- Relator(a)
- Katia Magalhaes Arruda
- Órgão julgador
- 6ª Turma
- Data do julgamento
- 13/10/2025
- Data de publicação
- 20/10/2025
TST – Agravo de Instrumento em Recurso de Revista 0100438-69.2022.5.01.0241, Rel. Katia Magalhaes Arruda, 6ª Turma, j. 13/10/2025, p. 20/10/2025
EMENTA: KA/pg AGRAVO DO EXEQUENTE. AGRAVO DE INSTRUMENTO EM RECURSO DE REVISTA. LEI Nº 13.467/2017. EXECUÇÃO. REFLEXOS DAS DIFERENÇAS SALARIAIS DECORRENTES DE REAJUSTE SALARIAL. INTERPRETAÇÃO DO TÍTULO EXECUTIVO JUDICIAL. ALEGAÇÃO RECURSAL DE VIOLAÇÃO DO PRINCÍPIO DA IRREDUTIBILIDADE SALARIAL. ÓBICES PROCESSUAIS QUE IMPEDEM O CONHECIMENTO DA MATÉRIA NO TST NO CASO DOS AUTOS. Na decisão monocrática foi negado provimento ao agravo de instrumento, ficando prejudicada a análise da transcendência. Dos trechos indicados pela parte, constata-se que o TRT, com fundamento na coisa julgada, manteve no cálculo de liquidação as diferenças salariais decorrentes de reajuste salarial, em obediência ao título executivo que determinou o pagamento “do índice de reajuste salarial de 26,05%, fixado para a URP do mês de fevereiro de 1989, incidente sobre o vencimento percebido pelos substituídos no mês de fevereiro 1989, parcelas vencidas e vincendas, sem prejuízo dos demais aumentos posteriormente concedidos”. No tocante aos reflexos pleiteados, o Colegiado entendeu que não são devidos, tendo em vista o silêncio no título executivo judicial. A parte, por sua vez, defende que são devidos os reflexos em função do reajuste de 26,05% deferido no título executivo.
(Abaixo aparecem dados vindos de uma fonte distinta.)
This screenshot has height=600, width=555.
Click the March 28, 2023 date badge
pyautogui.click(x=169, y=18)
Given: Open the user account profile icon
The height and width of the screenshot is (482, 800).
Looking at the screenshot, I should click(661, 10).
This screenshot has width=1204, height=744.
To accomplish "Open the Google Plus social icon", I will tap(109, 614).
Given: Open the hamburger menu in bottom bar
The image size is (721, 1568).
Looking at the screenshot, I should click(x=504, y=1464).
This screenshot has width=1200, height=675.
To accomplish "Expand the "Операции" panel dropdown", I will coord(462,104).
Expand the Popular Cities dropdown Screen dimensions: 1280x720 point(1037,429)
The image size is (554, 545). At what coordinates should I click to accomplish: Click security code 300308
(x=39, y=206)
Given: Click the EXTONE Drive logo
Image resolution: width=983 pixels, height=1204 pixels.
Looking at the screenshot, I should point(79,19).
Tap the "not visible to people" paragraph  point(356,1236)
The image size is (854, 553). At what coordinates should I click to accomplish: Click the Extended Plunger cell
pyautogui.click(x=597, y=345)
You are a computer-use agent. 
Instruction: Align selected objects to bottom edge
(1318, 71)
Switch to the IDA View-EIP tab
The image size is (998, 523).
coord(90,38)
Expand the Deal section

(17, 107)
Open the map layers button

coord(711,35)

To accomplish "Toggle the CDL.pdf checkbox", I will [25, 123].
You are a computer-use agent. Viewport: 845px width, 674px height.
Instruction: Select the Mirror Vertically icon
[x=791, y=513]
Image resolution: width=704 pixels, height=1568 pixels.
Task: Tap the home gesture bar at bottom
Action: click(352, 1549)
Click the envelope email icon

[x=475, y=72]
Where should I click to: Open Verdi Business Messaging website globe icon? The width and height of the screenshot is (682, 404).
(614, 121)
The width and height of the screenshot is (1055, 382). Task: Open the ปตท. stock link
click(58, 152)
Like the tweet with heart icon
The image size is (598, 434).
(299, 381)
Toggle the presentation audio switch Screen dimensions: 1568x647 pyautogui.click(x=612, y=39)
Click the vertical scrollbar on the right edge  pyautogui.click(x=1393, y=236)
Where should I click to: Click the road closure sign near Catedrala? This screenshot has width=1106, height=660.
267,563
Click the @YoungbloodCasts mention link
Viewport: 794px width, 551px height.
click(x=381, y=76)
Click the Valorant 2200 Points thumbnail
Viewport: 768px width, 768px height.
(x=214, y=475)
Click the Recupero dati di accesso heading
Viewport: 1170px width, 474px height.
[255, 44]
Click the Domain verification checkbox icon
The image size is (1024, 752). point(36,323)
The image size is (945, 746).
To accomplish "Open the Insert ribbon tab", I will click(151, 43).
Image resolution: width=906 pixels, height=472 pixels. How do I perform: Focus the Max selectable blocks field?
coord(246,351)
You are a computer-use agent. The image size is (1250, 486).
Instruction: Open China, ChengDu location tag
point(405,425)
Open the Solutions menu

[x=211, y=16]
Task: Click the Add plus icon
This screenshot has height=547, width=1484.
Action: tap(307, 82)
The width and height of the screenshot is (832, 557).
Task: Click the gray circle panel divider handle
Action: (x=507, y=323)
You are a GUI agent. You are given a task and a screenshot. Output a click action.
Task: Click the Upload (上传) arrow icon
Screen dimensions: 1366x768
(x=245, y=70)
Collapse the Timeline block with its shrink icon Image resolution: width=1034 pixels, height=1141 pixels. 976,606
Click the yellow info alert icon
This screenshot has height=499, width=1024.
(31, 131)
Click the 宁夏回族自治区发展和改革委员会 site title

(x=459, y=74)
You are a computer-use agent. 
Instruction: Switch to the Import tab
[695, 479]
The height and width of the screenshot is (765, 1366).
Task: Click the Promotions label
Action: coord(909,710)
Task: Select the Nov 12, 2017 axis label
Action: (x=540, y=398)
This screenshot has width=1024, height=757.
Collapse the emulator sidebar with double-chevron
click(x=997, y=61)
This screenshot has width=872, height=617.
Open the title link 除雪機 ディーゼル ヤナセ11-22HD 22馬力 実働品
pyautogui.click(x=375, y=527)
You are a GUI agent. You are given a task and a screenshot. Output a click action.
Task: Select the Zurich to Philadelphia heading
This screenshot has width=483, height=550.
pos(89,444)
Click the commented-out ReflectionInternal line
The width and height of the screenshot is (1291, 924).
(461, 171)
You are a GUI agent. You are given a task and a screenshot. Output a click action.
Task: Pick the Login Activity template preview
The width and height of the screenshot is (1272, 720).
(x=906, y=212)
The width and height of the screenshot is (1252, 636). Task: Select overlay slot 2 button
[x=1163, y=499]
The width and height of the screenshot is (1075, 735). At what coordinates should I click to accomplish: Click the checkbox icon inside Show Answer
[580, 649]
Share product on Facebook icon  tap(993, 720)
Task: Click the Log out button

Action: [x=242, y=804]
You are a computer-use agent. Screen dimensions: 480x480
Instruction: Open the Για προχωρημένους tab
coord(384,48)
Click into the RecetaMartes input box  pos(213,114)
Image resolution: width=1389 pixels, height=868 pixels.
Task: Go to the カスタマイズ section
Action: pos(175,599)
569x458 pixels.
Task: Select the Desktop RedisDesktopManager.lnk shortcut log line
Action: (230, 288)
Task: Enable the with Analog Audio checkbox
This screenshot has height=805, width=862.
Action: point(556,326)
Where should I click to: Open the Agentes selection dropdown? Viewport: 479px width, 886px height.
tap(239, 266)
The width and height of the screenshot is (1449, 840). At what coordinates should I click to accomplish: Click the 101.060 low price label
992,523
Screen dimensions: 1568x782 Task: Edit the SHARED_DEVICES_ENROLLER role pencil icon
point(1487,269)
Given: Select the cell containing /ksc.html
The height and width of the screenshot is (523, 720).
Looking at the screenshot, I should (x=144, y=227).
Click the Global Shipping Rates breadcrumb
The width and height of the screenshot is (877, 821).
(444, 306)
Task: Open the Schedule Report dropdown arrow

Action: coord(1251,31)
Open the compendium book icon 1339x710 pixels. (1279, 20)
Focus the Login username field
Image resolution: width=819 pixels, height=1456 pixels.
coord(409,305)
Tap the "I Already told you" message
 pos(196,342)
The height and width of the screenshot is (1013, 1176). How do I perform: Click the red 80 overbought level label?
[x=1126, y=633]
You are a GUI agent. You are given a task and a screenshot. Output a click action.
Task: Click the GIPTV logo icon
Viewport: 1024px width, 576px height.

Nesse particular, sustenta que as parcelas nas quais a base de cálculo é o salário do exequente, devem incidir os reflexos do reajuste deferido, sob pena de redução salarial e violação do art. 7º, VI, da Constituição Federal, destacando que o “pedido de reflexos possui caráter acessório e prescinde da especificação das parcelas sobre as quais incidiriam os citados reflexos”. Entretanto, o trecho do acórdão do TRT, transcrito no recurso de revista, não demonstra o prequestionamento sob o enfoque do art. 7º, VI, da Constituição Federal, que trata do principio da irredutibilidade do salário, de maneira que não está atendida a exigência do art. 896, § 1º-A, I, da CLT, sendo materialmente impossível o confronto analítico, nos termos do art. 896, § 1º-A, III, da CLT. Portanto, não foram preenchidos os requisitos processuais erigidos no artigo 896, § 1º-A, incisos I e III, da CLT. Fica prejudicada a análise da transcendência quando não atendidas as exigências da Lei nº 13.015/2014. Agravo a que se nega provimento. (Tribunal Superior do Trabalho (6ª Turma). Acórdão: 0100438-69.2022.5.01.0241. Relator(a): KATIA MAGALHAES ARRUDA. Data de julgamento: 13/10/2025. Juntado aos autos em 20/10/2025.)